___ Extracted entries

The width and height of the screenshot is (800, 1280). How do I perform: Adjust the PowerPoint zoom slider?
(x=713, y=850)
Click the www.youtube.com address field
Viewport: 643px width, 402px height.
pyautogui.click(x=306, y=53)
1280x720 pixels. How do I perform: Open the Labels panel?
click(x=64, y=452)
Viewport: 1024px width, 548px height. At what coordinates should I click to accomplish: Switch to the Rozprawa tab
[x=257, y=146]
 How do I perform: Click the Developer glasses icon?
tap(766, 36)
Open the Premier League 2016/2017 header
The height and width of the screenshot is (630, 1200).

______

Work instructions =
The answer is the line containing "Viewport: 1024px width, 548px" together with every line after it in the records, repeated exactly and with nothing else.

The answer =
Viewport: 1024px width, 548px height. At what coordinates should I click to accomplish: Switch to the Rozprawa tab
[x=257, y=146]
 How do I perform: Click the Developer glasses icon?
tap(766, 36)
Open the Premier League 2016/2017 header
The height and width of the screenshot is (630, 1200).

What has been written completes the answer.